Andreas Eschbach führt einen Supermann vor, der niemals Supermann sein durfte. Einen Auserwählten, der ohne eigene Schuld bereits vor der ersten Bewährungsprobe ausrangiert wurde. Duane Fitzgeralds Bestimmung war es, im Nah- und Einzelkampf gefährliche Terroristen und Guerillakämpfer zu vernichten. Statt dessen wurde er zum alten Eisen gelegt – ein fehlentwickeltes Produkt, das keine weiteren Investitionen mehr rechtfertigt.
Seine tiefe Frustration wird noch gesteigert durch das Netz an Abhängigkeiten, aus dem er sich trotz übermenschlicher Fähigkeiten nicht befreien kann. Das fängt an mit der Spezialnahrung, auf die er angewiesen ist, seit ihm der Großteil seines Verdauungstrakts entfernt wurde. Und es hört noch lange nicht mit den geheimnisvollen Implantaten auf, von denen er nichts wußte.
Eschbach schildert die technischen Funktionen auf glaubwürdige und gut recherchierte Weise, ohne durch allzu viele Details den Erzählfluß zu stören. Auch der Einführungskurs in die Philosophie Senecas ist in gelungener Weise eingebunden. JedemRomankapitel wird ein Seneca-Zitat als Motto voran gestellt. Während die Motti am Anfang noch ironisch wirken, stimmen sie zum Ende hin auf fast beklemmende Weise mit der Handlung überein.

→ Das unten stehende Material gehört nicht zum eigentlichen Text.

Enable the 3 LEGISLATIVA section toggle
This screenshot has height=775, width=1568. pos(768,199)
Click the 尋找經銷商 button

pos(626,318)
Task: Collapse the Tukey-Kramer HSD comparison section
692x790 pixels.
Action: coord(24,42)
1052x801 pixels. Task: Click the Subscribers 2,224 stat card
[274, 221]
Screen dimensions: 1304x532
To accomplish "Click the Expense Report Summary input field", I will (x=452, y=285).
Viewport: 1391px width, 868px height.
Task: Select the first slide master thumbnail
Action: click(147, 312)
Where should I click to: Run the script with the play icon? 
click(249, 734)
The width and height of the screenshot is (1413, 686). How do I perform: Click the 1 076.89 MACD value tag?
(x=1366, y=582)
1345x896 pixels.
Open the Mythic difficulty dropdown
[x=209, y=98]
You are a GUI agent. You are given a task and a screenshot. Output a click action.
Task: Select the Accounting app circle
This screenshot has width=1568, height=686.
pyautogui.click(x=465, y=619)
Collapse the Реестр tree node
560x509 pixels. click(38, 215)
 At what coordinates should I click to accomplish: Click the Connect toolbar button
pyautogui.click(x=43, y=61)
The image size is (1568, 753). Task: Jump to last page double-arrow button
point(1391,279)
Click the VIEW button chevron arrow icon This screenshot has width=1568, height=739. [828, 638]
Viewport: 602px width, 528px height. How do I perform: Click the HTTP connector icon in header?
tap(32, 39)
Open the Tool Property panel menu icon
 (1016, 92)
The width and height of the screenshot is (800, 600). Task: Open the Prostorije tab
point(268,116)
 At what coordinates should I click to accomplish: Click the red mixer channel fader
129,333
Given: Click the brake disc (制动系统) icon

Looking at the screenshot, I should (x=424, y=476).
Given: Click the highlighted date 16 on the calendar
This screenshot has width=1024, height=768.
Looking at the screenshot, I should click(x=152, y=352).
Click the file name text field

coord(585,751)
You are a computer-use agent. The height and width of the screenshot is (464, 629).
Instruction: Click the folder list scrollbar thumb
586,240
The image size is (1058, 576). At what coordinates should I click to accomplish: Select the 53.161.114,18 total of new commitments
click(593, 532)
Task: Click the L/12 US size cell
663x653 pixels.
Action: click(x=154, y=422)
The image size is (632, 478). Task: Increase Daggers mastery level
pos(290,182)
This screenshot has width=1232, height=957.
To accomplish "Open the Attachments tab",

Eschbach präsentiert Duane als einen Zerrissenen: zerrissen zwischen implantierter Macht und äußerer Ohnmacht, zerrissen auch zwischen den USA, seine eigene Heimat, wo die vermehrt auftretenden technischen Macken angemessen versorgt werden könnten, und Irland, der Heimat seiner Vorfahren, wo er sich einen letzten Rest an Freiheit zu bewahren versucht. Dieses
Lebensgefühl beschreibt Eschbach in einer Sprache, die eindringlich ist, ohne aufdringlich zu werden.
Obwohl der Ich-Erzähler Duane die tragende Figur des Buches ist, können auch die Nebenfiguren überzeugen: der ängstliche Karrierist Reilly, die anderen Cyborgs sowie die schrulligen, aber zumeist sympathischen Bewohner Dingles, die Duane mehr als einmal mit ungeahnten Facetten überraschen. Überraschen wird manchen Leser auch das Ende des Buches, das sich aber völlig logisch aus der Geschichte ergibt.

»Der Letzte seiner Art« ist ein außergewöhnlicher Roman über einen Übermenschen, der doch nur ein kleiner Bauer im Ränkespiel der Mächtigen bleibt. Das Buch wird verdientermaßen mit dem Deutschen Science-Fiction-Preis 2004 in der Sparte »Bester Roman« ausgezeichnet.